Additionally, Ghai noted Discover is spending a lot of energy on helping small businesses tackle the challenges being thrown at them by the pandemic.
“It’s been hard for small businesses. They have been hit the hardest,” Ghai said. “Small businesses are having to get creative to survive, especially if they are primarily brick and mortar-based. Some big challenges include having to get online if they weren’t there already there, along with having to reinvent the POS technology for the store as consumers want the flexibility to pay using contactless.”
This has dovetailed into Ghai's role in driving overall consumer and merchant adoption of contactless payments.
“We have seen a 46% increase in contactless volume in our first fiscal quarter ending March 2020 compared to one year ago," she said. "In the March-to-July time frame, the total number of merchants that were asking for or had adopted contactless increased by 30%. I don’t think contactless is a trend anymore; it is here to stay. It’s not just millennials going contactless, it’s across our entire portfolio.”
Ghai noted that Discover is accelerating the conversion of its card portfolio to meet both consumer and business demands for contactless cards. Last November,Discover had recommitted to contactless cards, stating that it would issue them when a customer’s card came up on its expiration date. During the pandemic, Ghai and her team stepped on the accelerator. Now, Ghai’s expectation is that the majority of Discover’s portfolio will be contactless by the end of 2020 and that it will be 100% contactless by the end of next year.
Even though Discover’s cards are going completely contactless, Ghai said, the card brand continues to work in supporting its cards going into mobile wallets as well, since the company understands that a one-size-fits-all strategy will not work.

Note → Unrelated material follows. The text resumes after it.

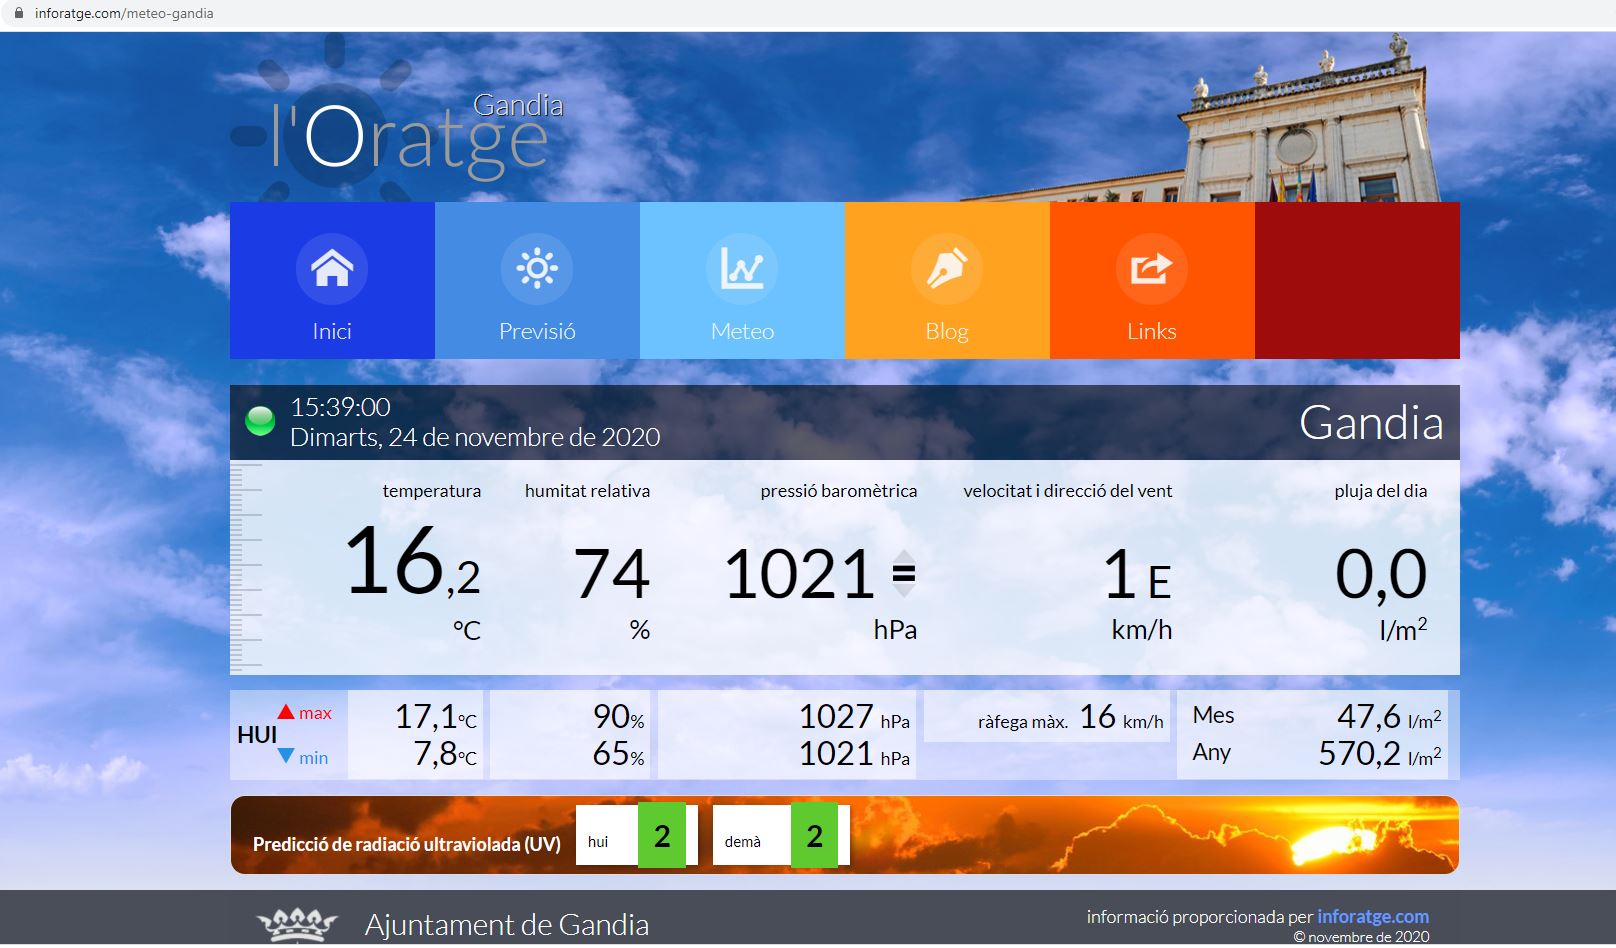This screenshot has height=948, width=1616.
Task: Open the Blog pen icon
Action: (x=947, y=268)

“We recognize that contactless payments could come from a card, Apple Pay, Venmo or other form factor,” she said. “Just as consumers and merchants will need to adjust, so will Discover. When EMV was new our customers were unsure, but with contactless it took a pandemic to get consumers to switch. Already over half our customer base has decided that they want some form of contactless.”
The move to contactless payments is something being experienced not just by Discover or in the U.S. alone. It’s become a global trend, as consumers are increasingly opting for more ways to socially distance while shopping in stores. In May, Mastercard announced that 78% of its in-store transactions in Europe had become contactless.
“The pandemic has accelerated everything surrounding contactless,” said Lily Varon, senior analyst in the digital business strategy practice at Forrester. “Not only is consumer adoption of contactless payments growing, it’s also driven the acceleration of merchant acceptance of contactless, which is requiring new POS hardware or enablement of the contactless function on existing terminals where it’s available.”